Denver’s Mayor Michael B. Hancock and a group of tourism and civic leaders marked a major construction milestone on
Denver International Airport’s South Terminal Redevelopment Program recently. As part of the Program, the airport is building a new 500-room
Westin Hotel and a new rail station. The hotel is projected to open in 2015 and the electric commuter rail line serving the new station will open in 2016. The 22.8 mile rail line will run trains as often as every 15 minutes, taking just 30 minutes to get from the airport to
Union Station in downtown Denver.
“When the rail line is completed, Denver will be the easiest, most convenient and most central meeting location in the nation,” said
Richard Scharf, president & CEO of
VISIT DENVER, The Convention & Visitors Bureau. “The city is just 340 miles from the exact center of the Continental U.S., closer to the exact center than any city our size. We are served by the fifth busiest airport – 11th busiest in the world – and we will have easy and fast rail service directly from the airport to our walkable downtown. Once downtown, meeting delegates will find 9,000 hotel rooms, 300 restaurants, great shopping, nightlife and a wide variety of cultural attractions and museums, all in a safe, pedestrian-friendly environment just a few minutes walk from the state-of-the-art Colorado
Convention Center,” Scharf said.
The new South Terminal Redevelopment Program at Denver International Airport will complete the original vision of the facility. In addition to the new hotel and
Public Transit Center, the Program will build an open-air plaza, complete with new concessions and leasable space, which connects the development to the existing
Jeppesen Terminal. Denver household names such as the
Tattered Cover Bookstore, Elway’s restaurant and the farm-to-table restaurant
Root Down will be moving into the airport shortly, and dozens of new shopping and dining experiences are expected to be added over the next few years.

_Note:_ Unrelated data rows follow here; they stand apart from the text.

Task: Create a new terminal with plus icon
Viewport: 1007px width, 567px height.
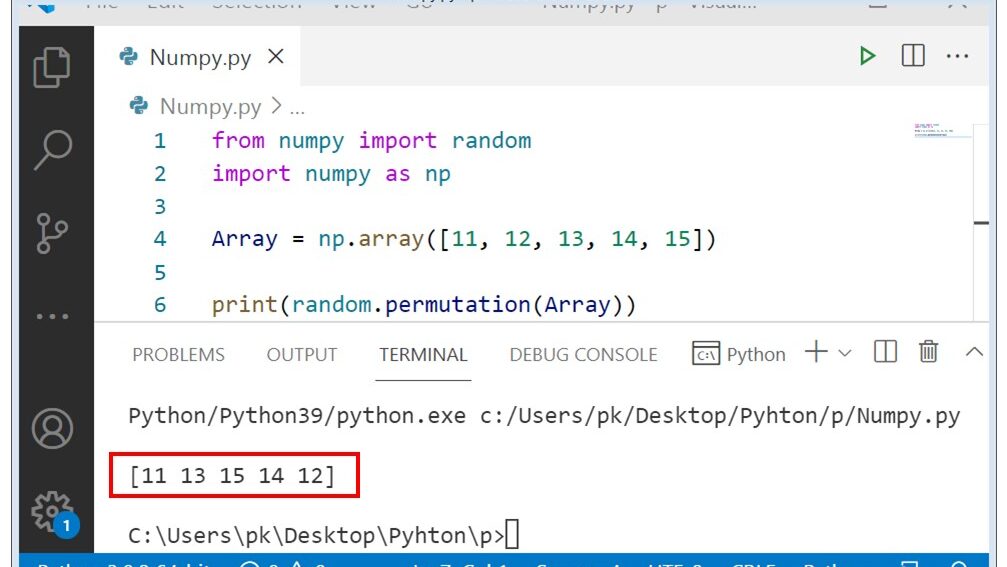Action: 816,352
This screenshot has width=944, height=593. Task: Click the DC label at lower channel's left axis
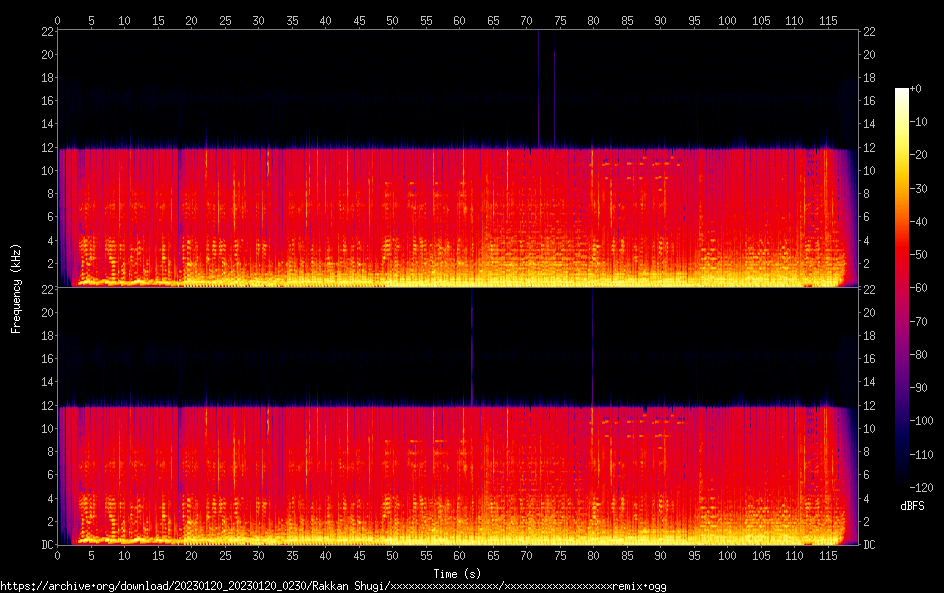[x=46, y=544]
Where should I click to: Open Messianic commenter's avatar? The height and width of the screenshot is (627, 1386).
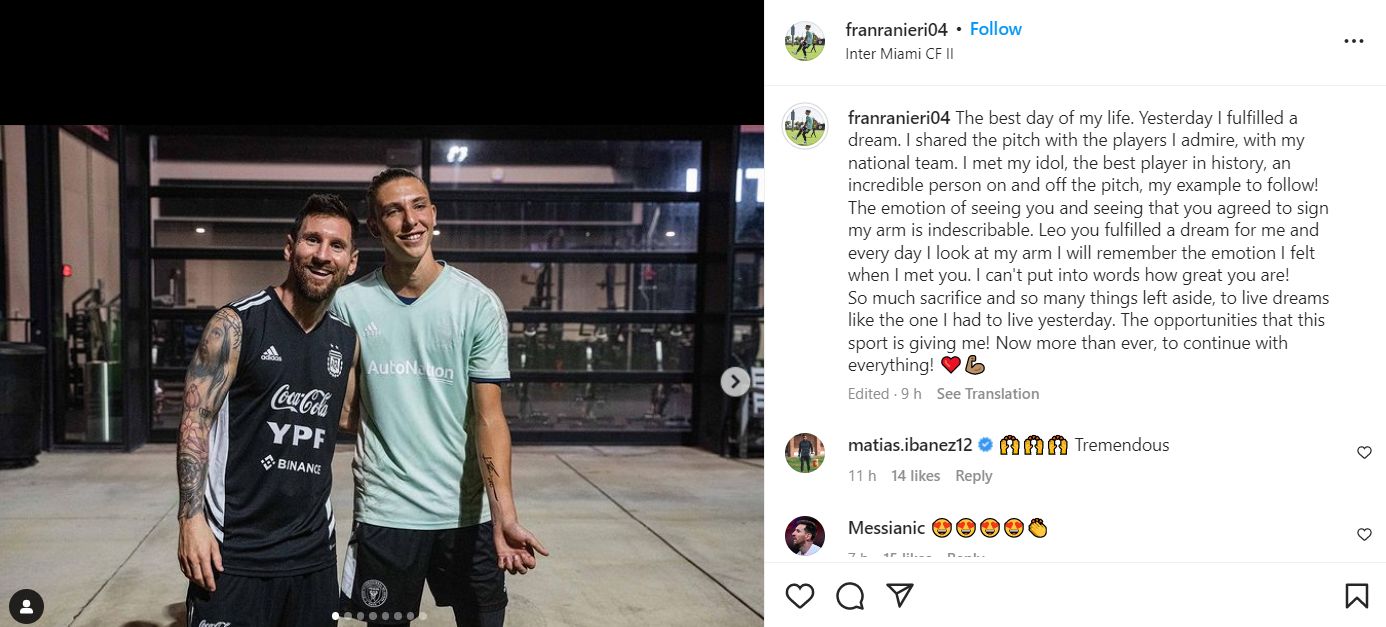click(805, 535)
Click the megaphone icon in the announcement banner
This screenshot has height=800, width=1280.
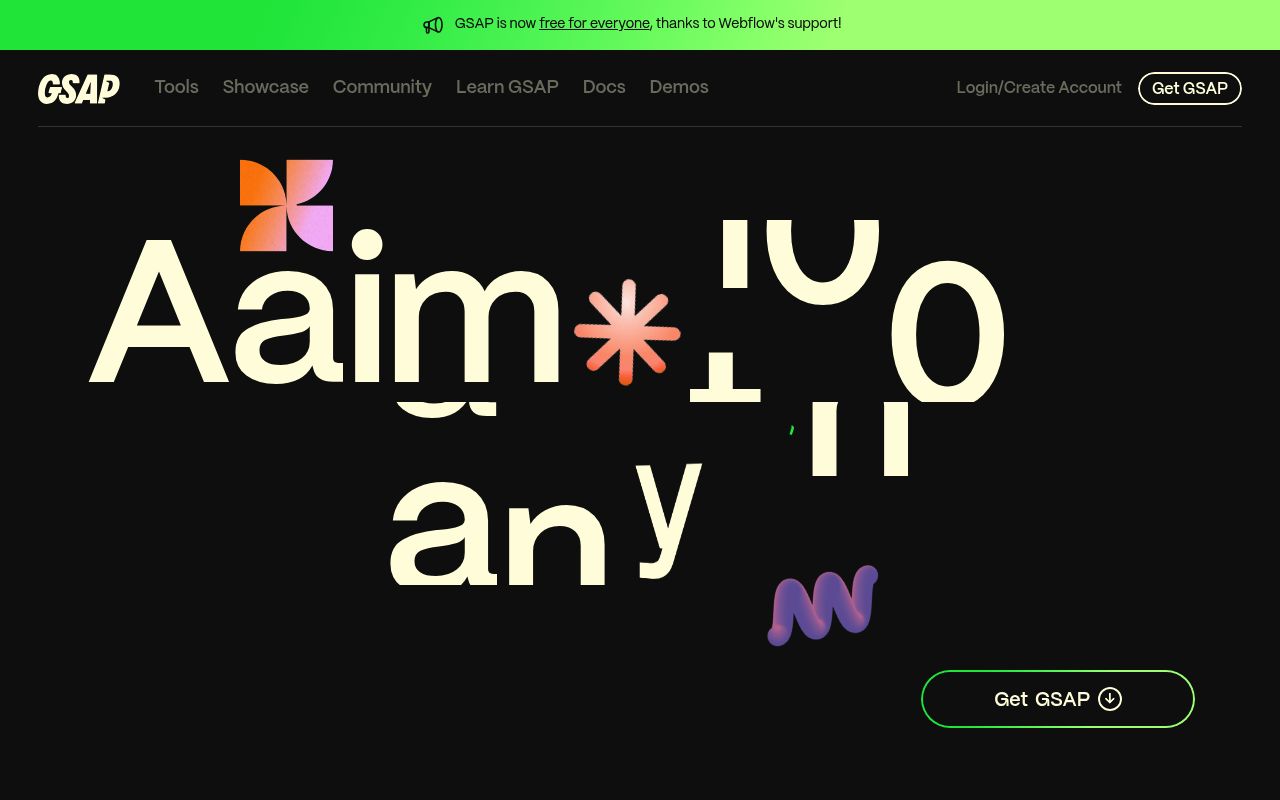point(433,25)
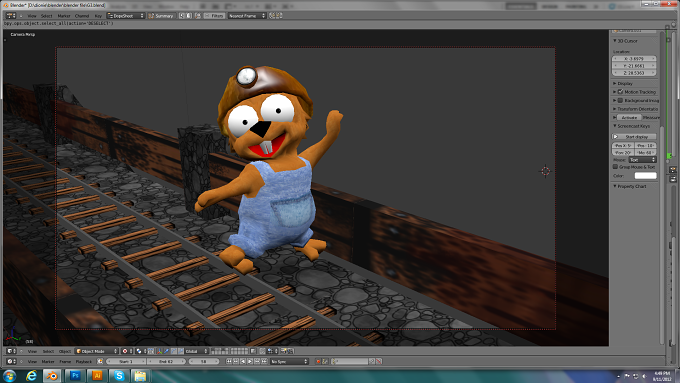Toggle the Motion Tracking checkbox

pos(620,92)
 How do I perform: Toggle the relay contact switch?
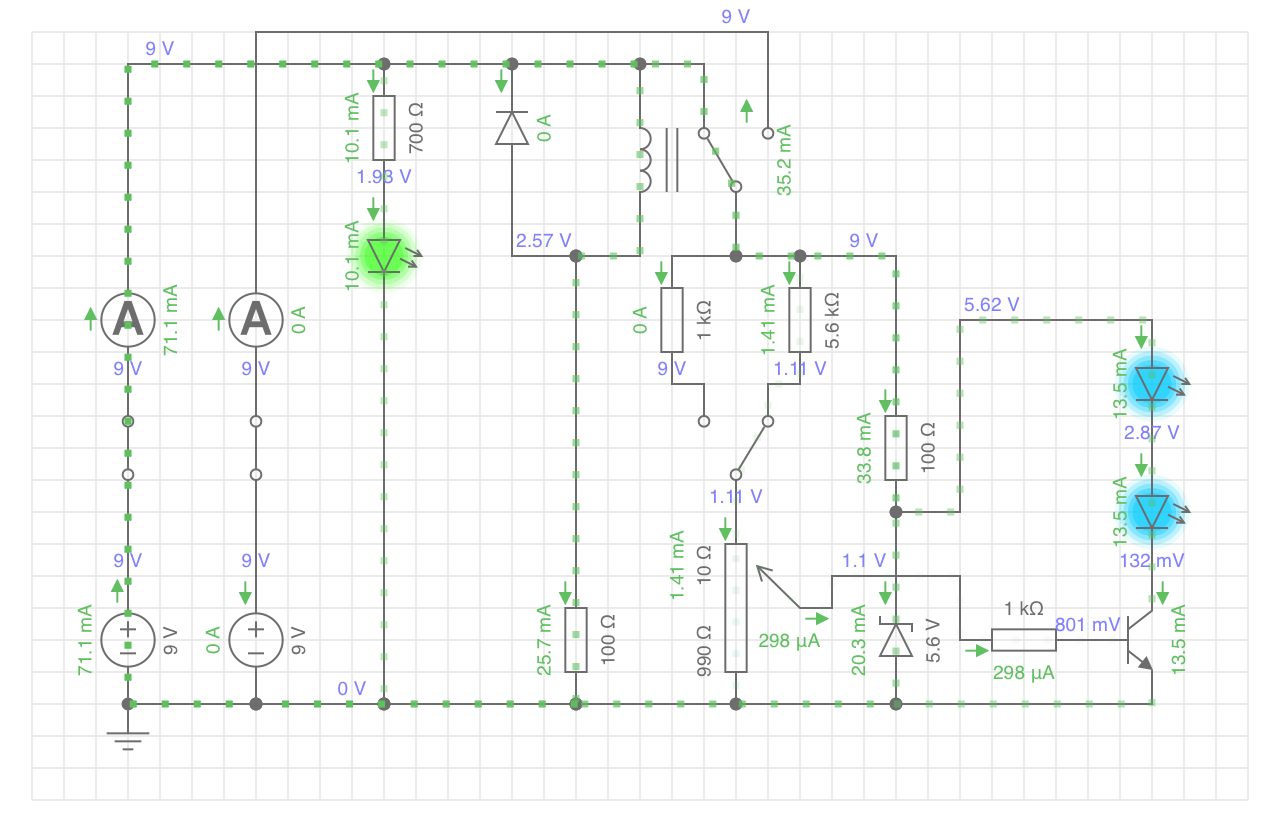(x=720, y=159)
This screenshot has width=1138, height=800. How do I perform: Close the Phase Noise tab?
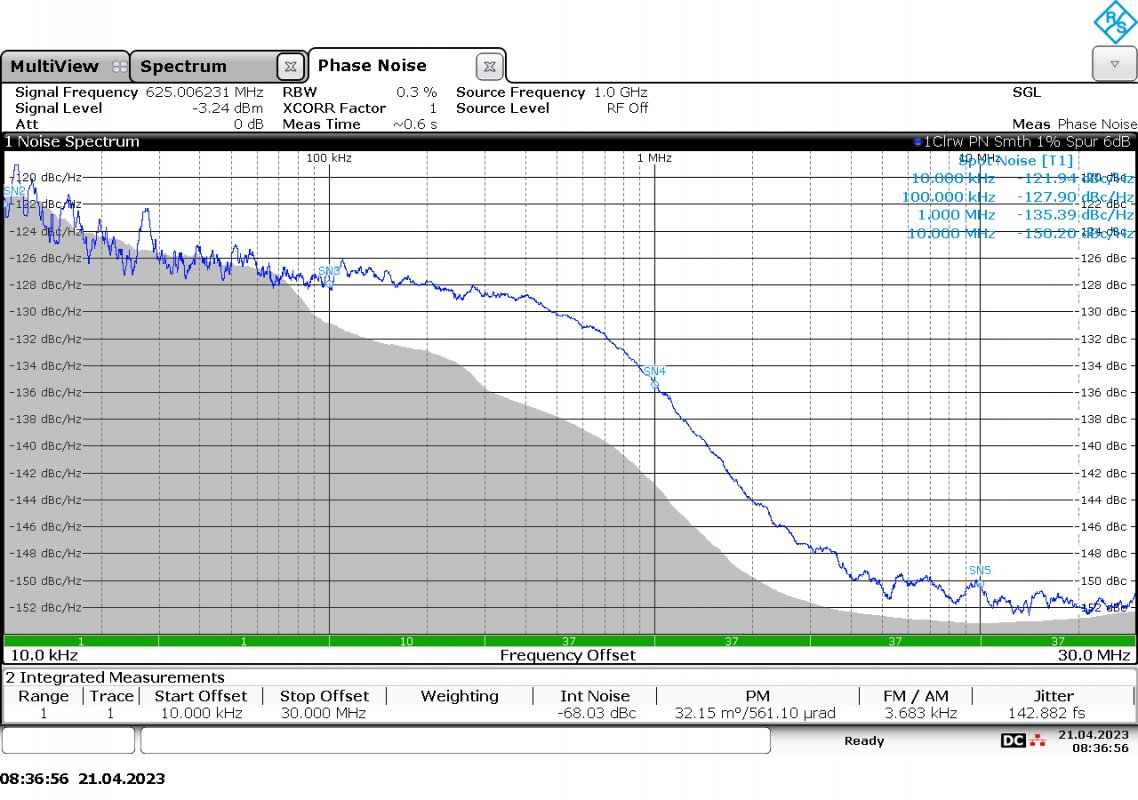pyautogui.click(x=489, y=67)
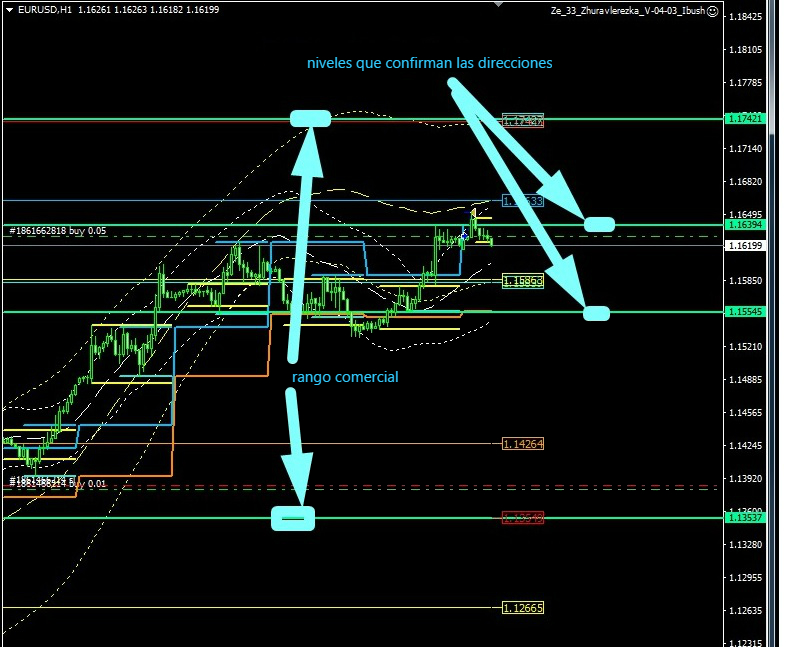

At the Union Station end of the rail line, downtown Denver is also undergoing a transformation. The station is being refurbished and turned into a retail and dining center with a 130-room hotel, that will be an extension of the historic Oxford Hotel, as well as new restaurants and shops. A new city park will be built in front of the station that will also serve as a farmer’s market and events center. Rail lines from Union Station will also extend to the Denver Tech Center, to Golden 12 miles to the West and ultimately to Boulder. They are all part of Denver’s new 120-mile light rail and commuter rail network.
The recent construction milestone involved transferring the weight of the iconic Jeppesen Terminal tent roof to temporary support structures. The design of the South Terminal Redevelopment Program will complement the airport’s tent architecture, which has been likened to a Native American tipi on the plains or to the distant snowcapped Rocky Mountains.
This construction milestone comes just shortly after the airport announced three new international nonstop flights to Tokyo, Mexico City and Reykjavík. These flights allow Denver to be accessible to many more Asian, European and South and Central American cities through their connecting flights.